*YOUR ASSIGNMENT*
Starting at the line with "Новости (1148, 345)" and going on through the line with "fb (1371, 1898)", reproduce each line in the records below exactly and nothing more.

───── RECORD EXCERPTS

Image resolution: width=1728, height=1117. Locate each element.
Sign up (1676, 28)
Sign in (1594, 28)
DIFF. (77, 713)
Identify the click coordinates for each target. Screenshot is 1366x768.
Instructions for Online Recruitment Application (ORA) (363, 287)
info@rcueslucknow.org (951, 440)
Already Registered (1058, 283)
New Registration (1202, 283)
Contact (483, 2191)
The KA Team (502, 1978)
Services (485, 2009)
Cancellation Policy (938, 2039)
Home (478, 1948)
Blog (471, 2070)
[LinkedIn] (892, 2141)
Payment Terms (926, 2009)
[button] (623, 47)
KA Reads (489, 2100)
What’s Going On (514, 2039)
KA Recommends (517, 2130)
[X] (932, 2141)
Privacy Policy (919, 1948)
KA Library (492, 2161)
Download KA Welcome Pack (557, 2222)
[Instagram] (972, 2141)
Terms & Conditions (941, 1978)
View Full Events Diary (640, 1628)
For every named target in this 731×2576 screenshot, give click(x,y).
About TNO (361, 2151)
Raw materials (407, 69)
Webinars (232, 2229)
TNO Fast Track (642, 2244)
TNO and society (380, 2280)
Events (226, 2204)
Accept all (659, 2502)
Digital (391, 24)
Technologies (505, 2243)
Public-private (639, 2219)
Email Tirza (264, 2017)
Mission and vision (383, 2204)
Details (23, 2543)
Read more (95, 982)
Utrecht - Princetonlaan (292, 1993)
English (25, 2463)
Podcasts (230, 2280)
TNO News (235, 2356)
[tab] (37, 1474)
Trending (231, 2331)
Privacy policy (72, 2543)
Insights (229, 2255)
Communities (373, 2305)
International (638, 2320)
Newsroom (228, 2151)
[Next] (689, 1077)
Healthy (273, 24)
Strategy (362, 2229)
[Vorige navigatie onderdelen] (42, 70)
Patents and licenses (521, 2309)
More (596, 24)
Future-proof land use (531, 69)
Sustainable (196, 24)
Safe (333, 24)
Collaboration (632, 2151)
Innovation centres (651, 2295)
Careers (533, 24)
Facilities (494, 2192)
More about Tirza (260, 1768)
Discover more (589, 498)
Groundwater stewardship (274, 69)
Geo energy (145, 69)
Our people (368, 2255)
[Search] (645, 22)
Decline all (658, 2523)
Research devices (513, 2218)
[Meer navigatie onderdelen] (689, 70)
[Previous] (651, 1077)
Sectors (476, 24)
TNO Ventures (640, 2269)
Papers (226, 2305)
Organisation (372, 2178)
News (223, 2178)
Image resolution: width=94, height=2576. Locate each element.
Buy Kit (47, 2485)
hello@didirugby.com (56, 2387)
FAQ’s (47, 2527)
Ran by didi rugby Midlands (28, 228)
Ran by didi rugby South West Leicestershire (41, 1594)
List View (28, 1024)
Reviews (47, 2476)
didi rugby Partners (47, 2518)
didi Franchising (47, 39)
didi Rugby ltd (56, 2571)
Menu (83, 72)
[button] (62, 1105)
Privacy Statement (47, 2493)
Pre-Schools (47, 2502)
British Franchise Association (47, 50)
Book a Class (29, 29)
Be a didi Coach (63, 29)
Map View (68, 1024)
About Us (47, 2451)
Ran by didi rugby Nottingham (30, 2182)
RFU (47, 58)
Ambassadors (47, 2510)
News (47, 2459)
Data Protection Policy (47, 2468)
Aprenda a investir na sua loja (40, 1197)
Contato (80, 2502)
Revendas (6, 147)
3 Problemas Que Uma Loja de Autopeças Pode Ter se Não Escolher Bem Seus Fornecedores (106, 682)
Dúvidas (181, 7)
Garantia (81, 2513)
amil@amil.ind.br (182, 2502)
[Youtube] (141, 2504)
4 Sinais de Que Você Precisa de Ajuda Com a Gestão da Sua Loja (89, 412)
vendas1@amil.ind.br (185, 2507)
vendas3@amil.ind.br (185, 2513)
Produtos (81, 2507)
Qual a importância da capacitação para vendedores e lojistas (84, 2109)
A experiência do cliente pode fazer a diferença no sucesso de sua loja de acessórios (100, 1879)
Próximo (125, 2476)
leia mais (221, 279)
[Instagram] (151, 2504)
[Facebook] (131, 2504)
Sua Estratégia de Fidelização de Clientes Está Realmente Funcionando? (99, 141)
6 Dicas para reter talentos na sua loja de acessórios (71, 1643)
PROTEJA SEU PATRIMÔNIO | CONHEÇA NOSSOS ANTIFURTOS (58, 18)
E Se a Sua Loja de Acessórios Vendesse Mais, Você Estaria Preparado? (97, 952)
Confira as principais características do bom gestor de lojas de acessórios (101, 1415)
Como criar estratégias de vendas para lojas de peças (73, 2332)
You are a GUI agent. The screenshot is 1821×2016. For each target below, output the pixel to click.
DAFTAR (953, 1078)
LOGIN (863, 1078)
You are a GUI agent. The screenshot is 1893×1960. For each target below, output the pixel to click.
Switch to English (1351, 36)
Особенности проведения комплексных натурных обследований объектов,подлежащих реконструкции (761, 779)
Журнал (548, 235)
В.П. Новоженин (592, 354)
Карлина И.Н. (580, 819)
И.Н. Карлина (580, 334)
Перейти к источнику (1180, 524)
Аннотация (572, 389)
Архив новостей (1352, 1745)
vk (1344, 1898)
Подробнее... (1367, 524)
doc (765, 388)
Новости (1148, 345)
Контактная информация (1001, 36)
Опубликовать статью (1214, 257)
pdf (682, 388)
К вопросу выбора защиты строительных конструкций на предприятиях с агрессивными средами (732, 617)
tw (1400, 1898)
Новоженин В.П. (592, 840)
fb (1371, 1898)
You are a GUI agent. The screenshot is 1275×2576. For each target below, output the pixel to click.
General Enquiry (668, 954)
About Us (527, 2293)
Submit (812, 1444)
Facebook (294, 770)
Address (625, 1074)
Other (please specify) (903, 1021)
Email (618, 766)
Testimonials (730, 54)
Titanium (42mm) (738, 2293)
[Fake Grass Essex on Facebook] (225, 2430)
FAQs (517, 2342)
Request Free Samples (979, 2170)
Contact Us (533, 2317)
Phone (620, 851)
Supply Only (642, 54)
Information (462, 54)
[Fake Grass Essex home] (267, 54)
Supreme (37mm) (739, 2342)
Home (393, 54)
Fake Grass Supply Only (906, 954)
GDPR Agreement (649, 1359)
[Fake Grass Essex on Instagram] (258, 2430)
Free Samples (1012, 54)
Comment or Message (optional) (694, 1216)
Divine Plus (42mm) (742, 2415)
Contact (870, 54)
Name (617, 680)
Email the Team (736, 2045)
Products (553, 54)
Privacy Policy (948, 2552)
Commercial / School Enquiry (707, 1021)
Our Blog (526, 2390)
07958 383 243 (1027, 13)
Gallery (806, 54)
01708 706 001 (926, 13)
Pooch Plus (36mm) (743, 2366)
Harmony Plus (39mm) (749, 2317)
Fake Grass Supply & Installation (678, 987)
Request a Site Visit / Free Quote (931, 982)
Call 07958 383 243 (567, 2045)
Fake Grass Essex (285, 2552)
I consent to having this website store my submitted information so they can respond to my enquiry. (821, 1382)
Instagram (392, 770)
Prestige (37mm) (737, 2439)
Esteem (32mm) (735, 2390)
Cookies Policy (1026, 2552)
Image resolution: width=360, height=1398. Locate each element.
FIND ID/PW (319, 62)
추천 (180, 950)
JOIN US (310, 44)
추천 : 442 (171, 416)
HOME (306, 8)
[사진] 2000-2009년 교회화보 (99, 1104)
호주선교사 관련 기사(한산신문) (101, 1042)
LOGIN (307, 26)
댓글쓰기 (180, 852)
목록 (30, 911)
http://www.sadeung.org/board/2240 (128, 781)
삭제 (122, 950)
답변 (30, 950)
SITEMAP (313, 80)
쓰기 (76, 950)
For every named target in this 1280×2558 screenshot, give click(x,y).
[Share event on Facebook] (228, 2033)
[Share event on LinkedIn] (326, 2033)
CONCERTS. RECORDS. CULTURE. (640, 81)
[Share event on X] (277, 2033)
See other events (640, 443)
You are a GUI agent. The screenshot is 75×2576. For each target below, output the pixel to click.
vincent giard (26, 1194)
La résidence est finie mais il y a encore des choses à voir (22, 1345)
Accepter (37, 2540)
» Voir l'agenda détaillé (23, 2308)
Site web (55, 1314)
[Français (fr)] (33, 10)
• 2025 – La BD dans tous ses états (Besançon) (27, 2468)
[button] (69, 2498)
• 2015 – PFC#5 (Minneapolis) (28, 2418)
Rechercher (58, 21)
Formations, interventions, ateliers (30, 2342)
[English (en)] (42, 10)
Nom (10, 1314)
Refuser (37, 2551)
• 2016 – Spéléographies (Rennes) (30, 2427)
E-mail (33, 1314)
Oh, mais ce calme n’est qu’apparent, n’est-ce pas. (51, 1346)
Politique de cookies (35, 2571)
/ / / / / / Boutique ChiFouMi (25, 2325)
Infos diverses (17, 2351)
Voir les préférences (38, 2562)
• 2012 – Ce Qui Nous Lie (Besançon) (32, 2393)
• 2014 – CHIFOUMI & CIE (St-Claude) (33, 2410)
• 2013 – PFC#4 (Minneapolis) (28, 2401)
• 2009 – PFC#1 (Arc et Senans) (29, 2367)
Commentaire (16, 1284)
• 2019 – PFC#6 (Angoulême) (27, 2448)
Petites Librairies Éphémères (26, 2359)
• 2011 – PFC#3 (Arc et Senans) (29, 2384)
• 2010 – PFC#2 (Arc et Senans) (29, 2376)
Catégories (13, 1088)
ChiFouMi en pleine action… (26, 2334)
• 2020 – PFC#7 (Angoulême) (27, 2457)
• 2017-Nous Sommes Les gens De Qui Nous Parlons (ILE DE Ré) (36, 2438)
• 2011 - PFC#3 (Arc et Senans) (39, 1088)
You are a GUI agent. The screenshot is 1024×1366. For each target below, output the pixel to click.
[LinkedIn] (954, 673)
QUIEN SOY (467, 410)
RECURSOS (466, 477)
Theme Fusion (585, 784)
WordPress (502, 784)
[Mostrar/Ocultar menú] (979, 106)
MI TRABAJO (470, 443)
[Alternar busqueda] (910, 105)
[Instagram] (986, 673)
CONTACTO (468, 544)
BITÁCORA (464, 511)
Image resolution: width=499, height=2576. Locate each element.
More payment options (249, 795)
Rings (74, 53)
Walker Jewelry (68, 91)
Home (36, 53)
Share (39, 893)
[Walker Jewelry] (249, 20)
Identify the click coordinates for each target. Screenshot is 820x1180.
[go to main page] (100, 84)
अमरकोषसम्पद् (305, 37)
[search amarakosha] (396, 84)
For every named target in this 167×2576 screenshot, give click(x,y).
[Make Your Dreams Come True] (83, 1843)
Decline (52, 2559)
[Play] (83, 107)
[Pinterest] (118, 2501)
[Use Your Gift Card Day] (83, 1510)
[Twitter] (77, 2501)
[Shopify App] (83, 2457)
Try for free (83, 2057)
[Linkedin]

──────────

*SOLUTION TO THIS TASK*
Новости (1148, 345)
Контактная информация (1001, 36)
Опубликовать статью (1214, 257)
pdf (682, 388)
К вопросу выбора защиты строительных конструкций на предприятиях с агрессивными средами (732, 617)
tw (1400, 1898)
Новоженин В.П. (592, 840)
fb (1371, 1898)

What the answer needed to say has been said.